THE TASK OF THE WEEK IS
FROM THE FIELD
The Land of Enchantment’s legislative session ended last week, and it was one that required NewMexicoKidsCAN to navigate a tumultuous process in their work to promote the science of reading. After thinking the legislation was fully dead last week, the portions that reform teacher preparation literacy training were amended into another bill, HB167. It cleared the House and is headed to Gov. Lujan Grisham’s desk. If signed, it will ensure educators are prepared to teach all students to read from day one.
HawaiiKidsCAN is following the progress of SB742, already successfully out of the Senate. It received a hearing in the House last week and subsequently passed out of the first committee. The legislation will establish a new data sharing group which will report to the legislature.
GeorgiaCAN saw three bills move out of the Senate Education Committee last week, including a top priority bill, SB82, which will incentivize local school boards to approve charter school petitions by providing a grant of $250,000 per approved charter. Meanwhile, the parent advocates of GeorgiaCAN are working diligently on the approval of two new charter schools, including Tapestry Public Charter School which focuses on serving students on the autism spectrum. The testimony of one of GeorgiaCAN’s parent fellows, Ophelia Nnorom, captured the interest of two county commissioners who set up visits to the school and then endorsed expansion.
ConnCAN Executive Director Steve Hernandez hosted a High-Dosage Tutoring Roundtable for the Connecticut General Assembly’s Education Committee, where he stressed the importance of implementation and choosing the right providers. The roundtable was designed to help inform legislators as they look to consider state-based investments in tutoring.
Key Resources
Harvard’s Marty West argues in an essay in Education Next that the only way students are going to fully catch back up is if we find a way to get them extra instructional time.
In a new study by UVA researchers published by EdWorkingPapers, the authors find that for the 2020-21 school year in “only 7 percent of the year was spent in the fully in-person learning modality for the average Virginia district” and “districts serving larger concentrations of Black and Hispanic students offered less in-person learning.”
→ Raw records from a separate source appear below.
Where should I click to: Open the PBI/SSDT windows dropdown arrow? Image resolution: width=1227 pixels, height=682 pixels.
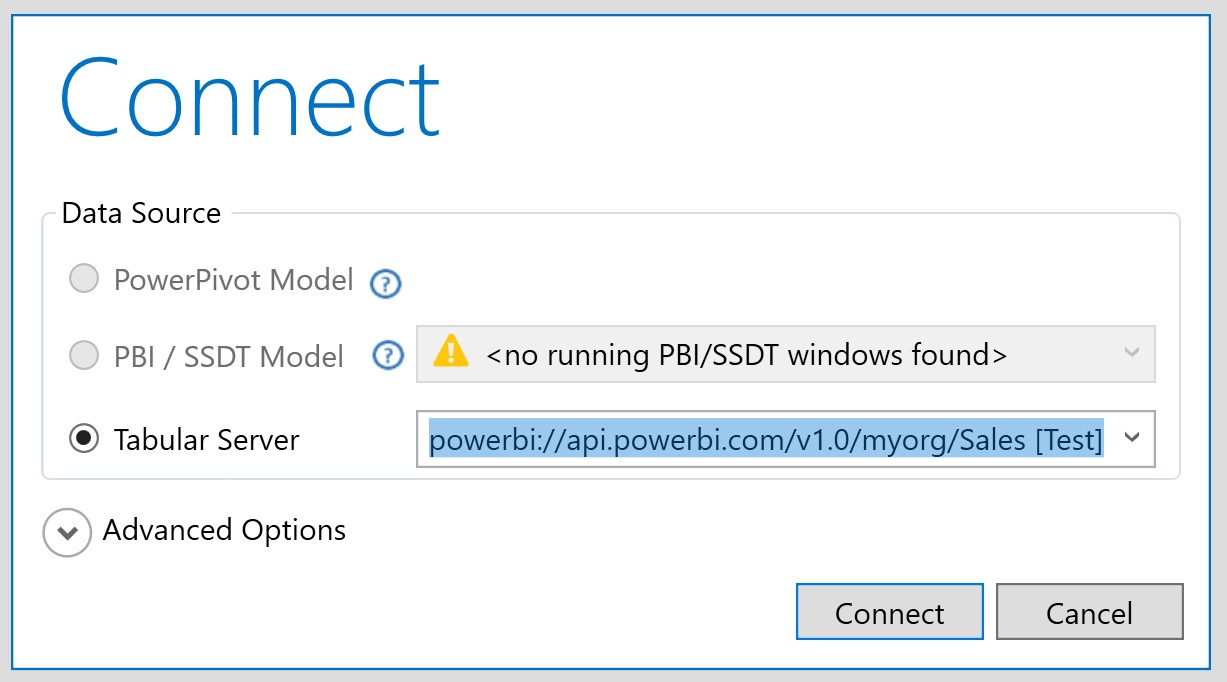click(1132, 353)
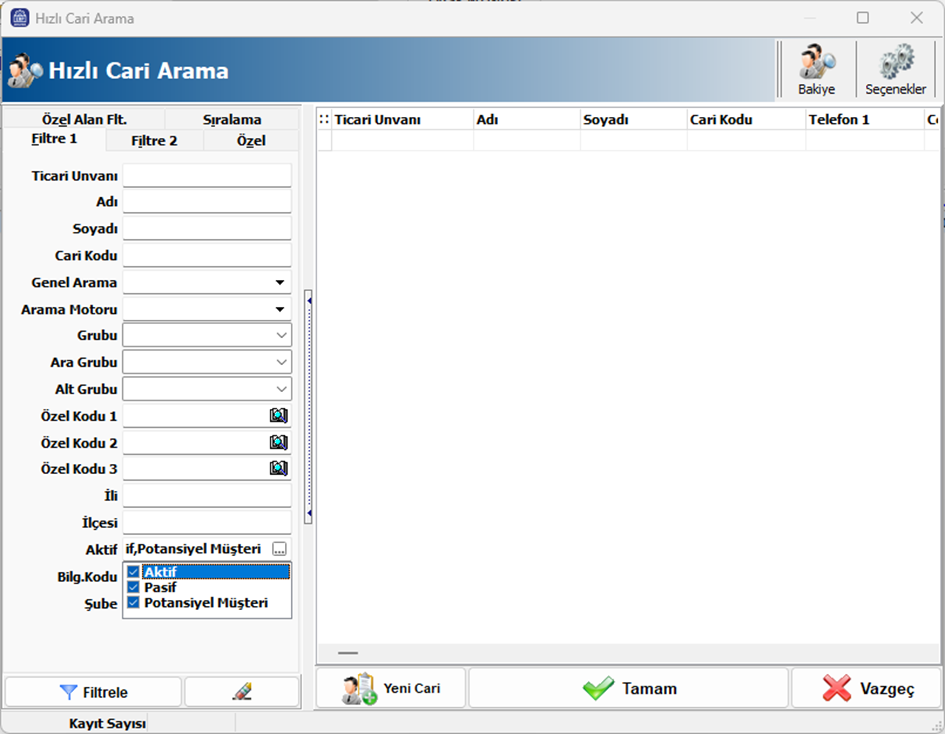This screenshot has height=734, width=945.
Task: Open the Bakiye balance tool
Action: coord(816,70)
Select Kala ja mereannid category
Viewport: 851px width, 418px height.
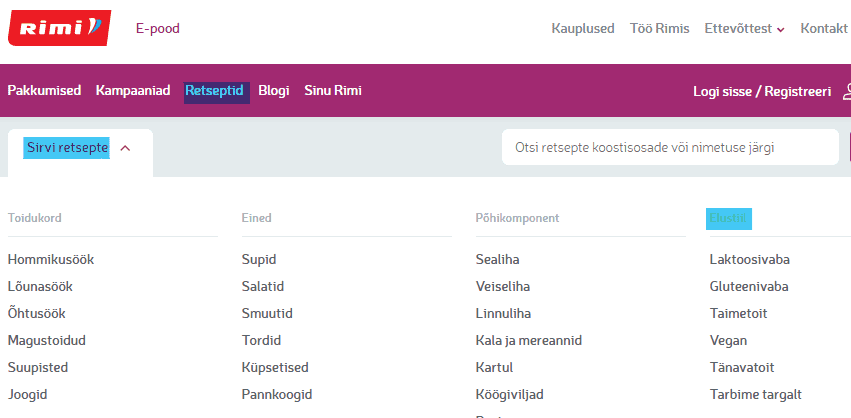528,340
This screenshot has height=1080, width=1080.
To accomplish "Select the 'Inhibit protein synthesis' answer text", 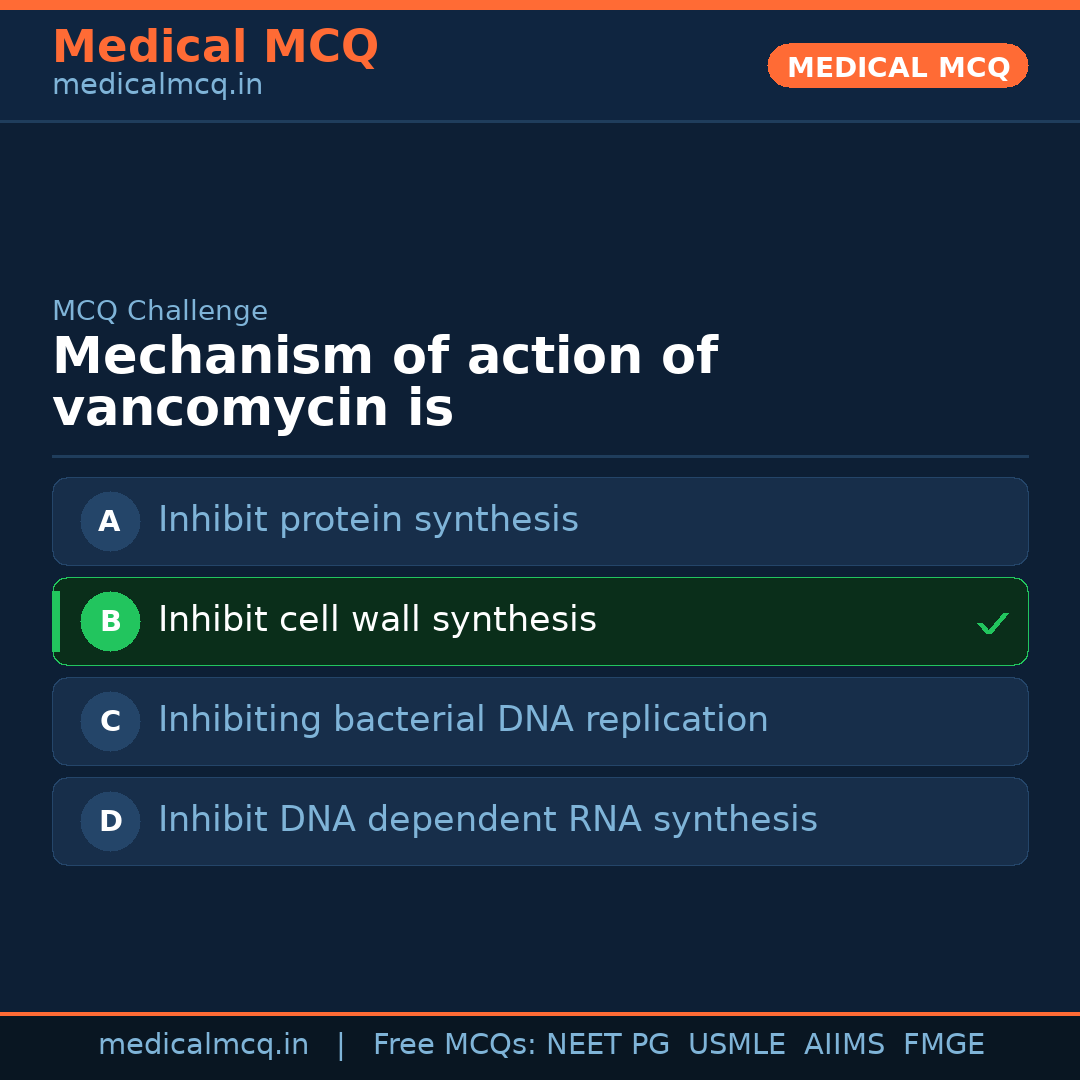I will click(368, 520).
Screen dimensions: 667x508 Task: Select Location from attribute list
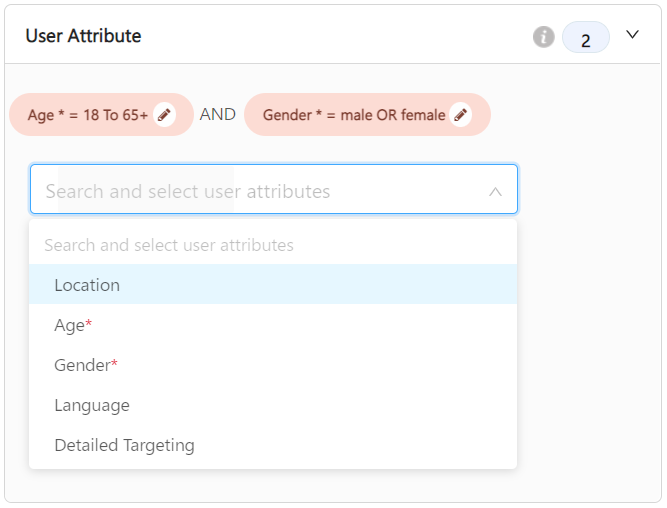pos(273,284)
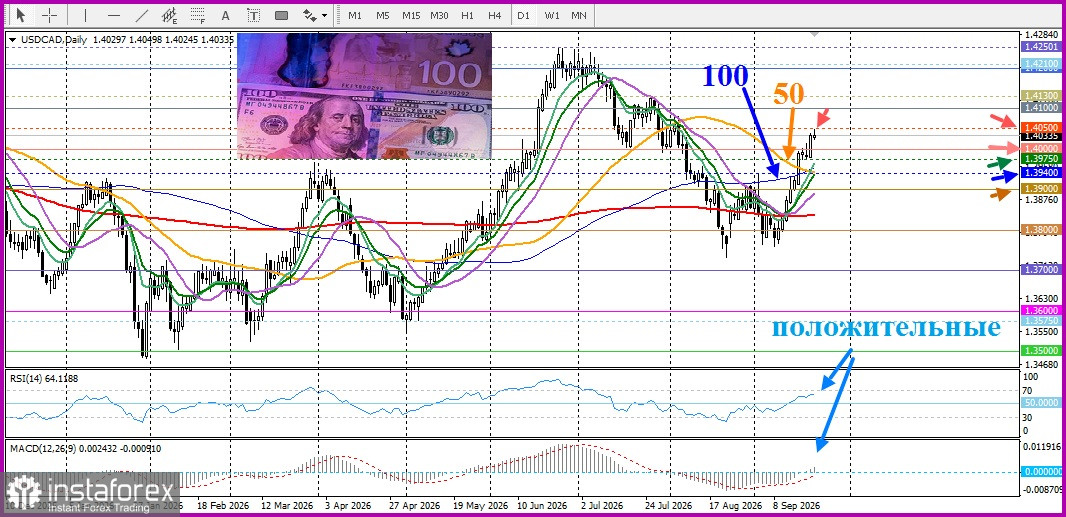Select the horizontal line tool
Viewport: 1066px width, 517px height.
[114, 15]
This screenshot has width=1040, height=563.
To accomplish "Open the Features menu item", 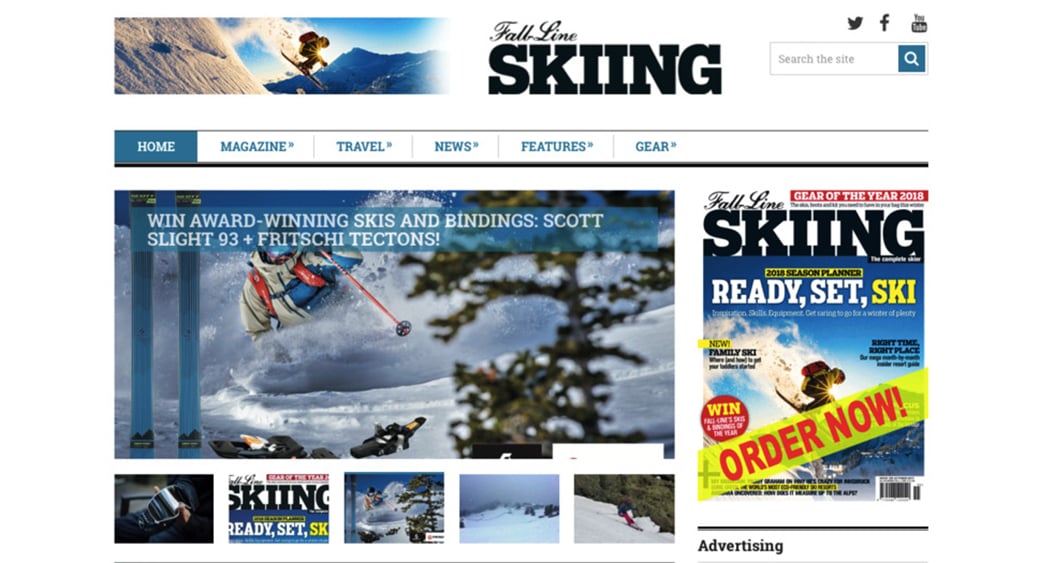I will [x=556, y=147].
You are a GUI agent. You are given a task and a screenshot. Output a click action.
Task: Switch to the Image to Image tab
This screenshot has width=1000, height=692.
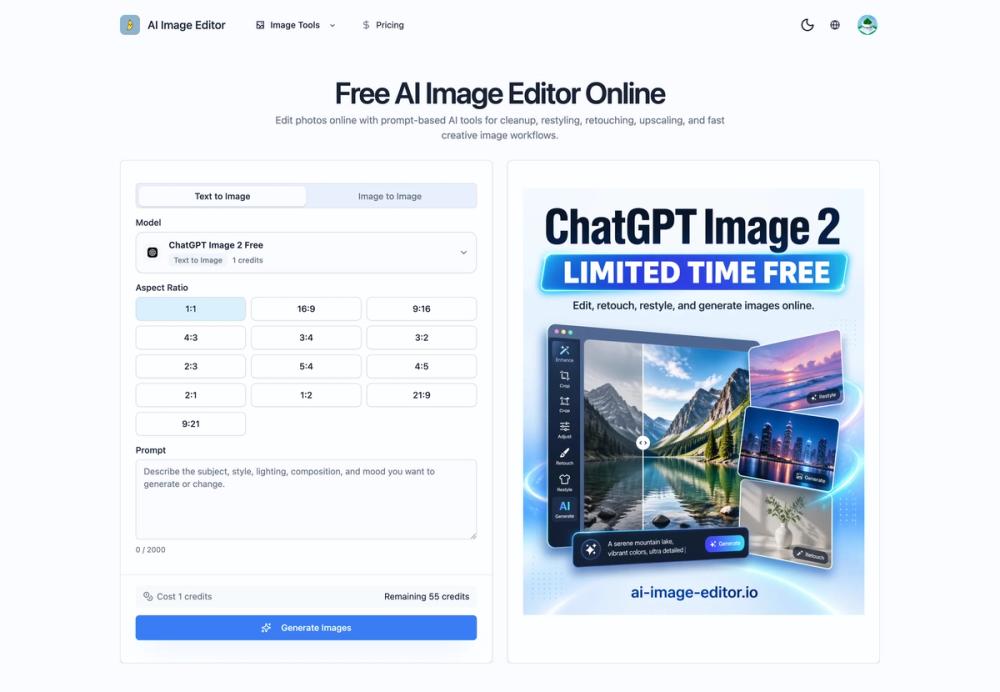[x=390, y=195]
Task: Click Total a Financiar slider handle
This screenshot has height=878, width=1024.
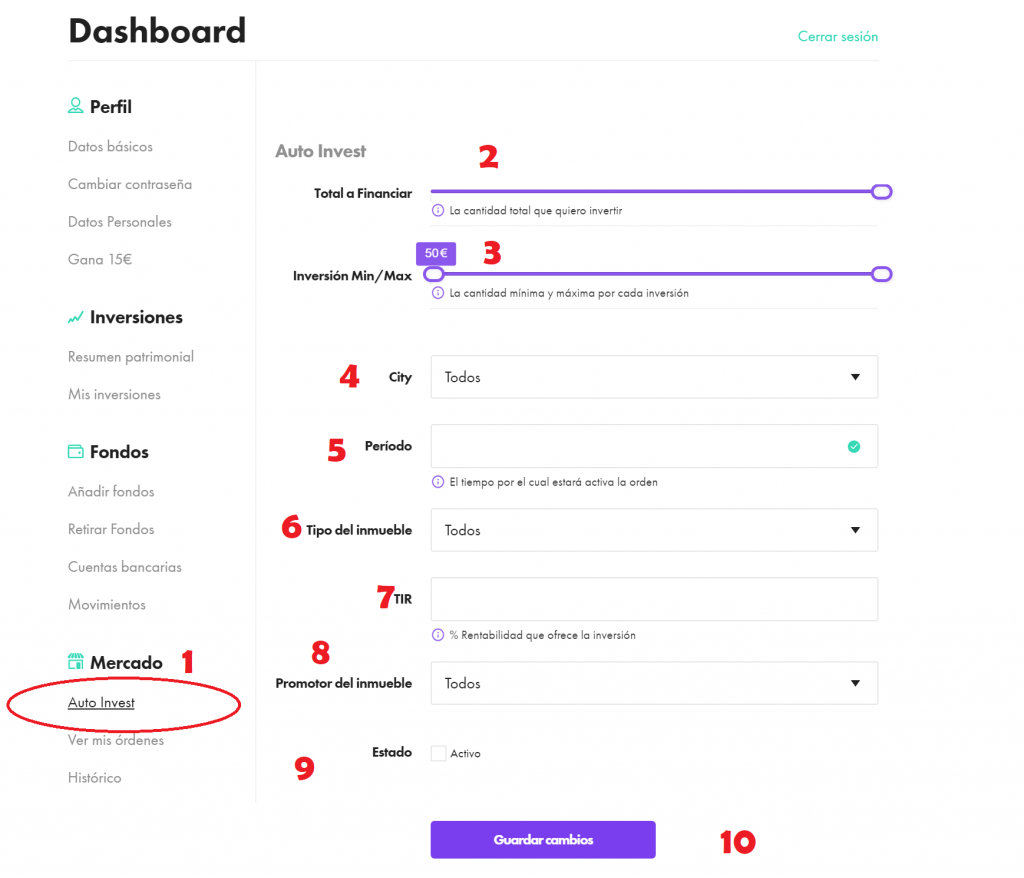Action: click(x=881, y=192)
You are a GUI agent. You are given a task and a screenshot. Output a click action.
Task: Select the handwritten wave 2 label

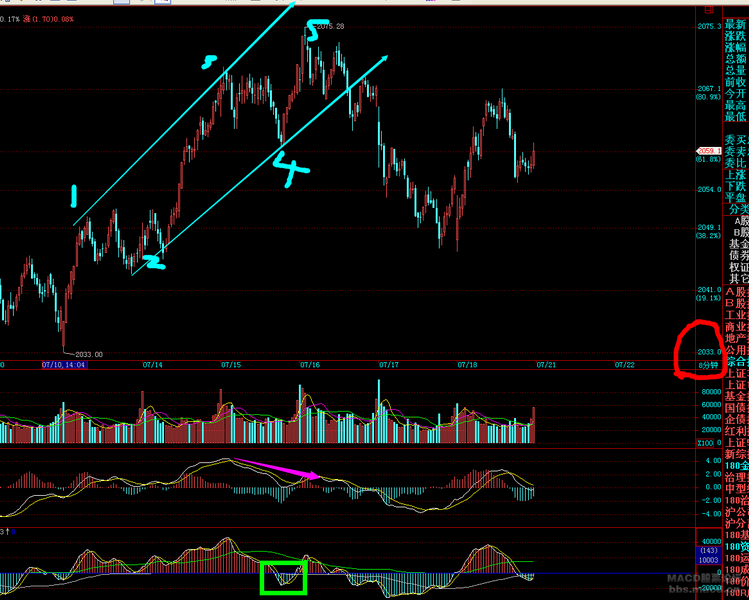click(153, 262)
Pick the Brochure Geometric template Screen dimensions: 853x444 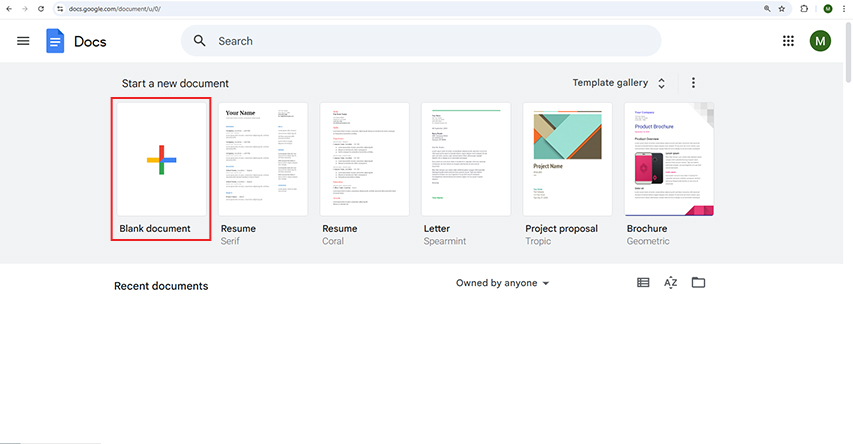click(669, 174)
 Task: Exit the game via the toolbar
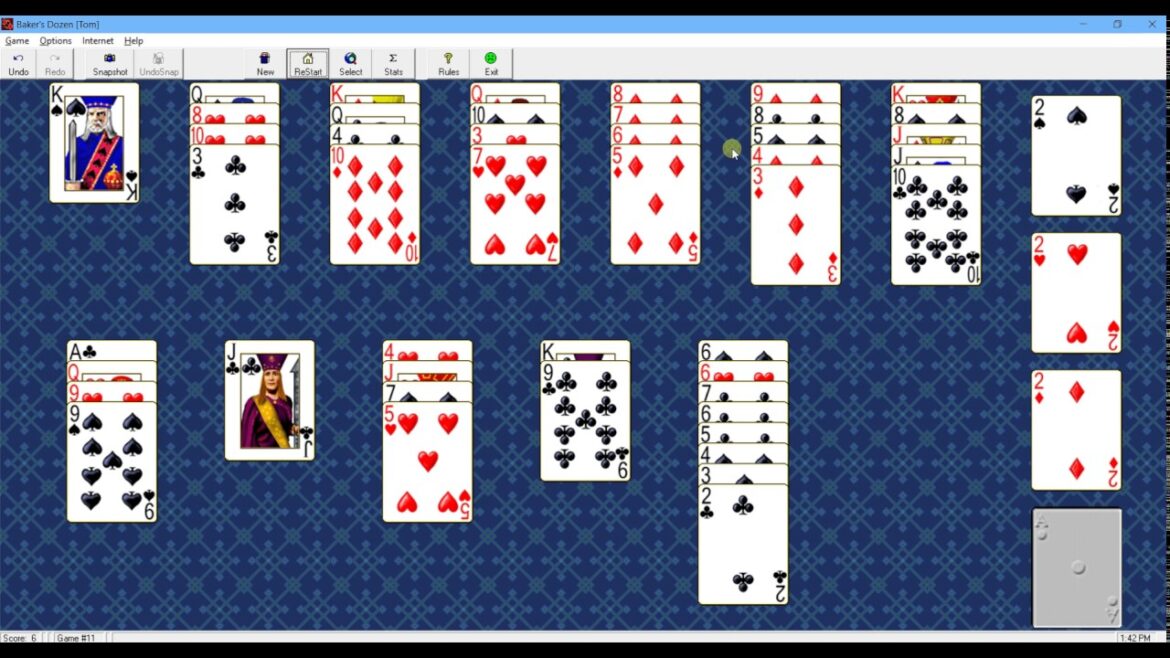coord(491,62)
Five years after the initial school closures, Brookings finds that only 8% of states have recovered from Covid-era learning losses in math and only 16% have recovered in ELA.
On the New York Times’ podcast The Daily, Michael Barbaro speaks to Stephen Macedo and Frances Lee, the authors of a new book that argues the school shutdowns and other pandemic lockdown policies did not result in any measurable number of lives saved and came at an enormous cost to students and their families.
Moment of Resilience

The seventh cohort of our National Voices Fellowship held their first in-person last week in Washington, DC. Fellows participated in a day of on-camera media training, discussed readings ranging from Plato’s Republic to Jonathan Haidt to George Orwell, and interrogated our Believe in Better policy framework in search of new opportunities for messaging.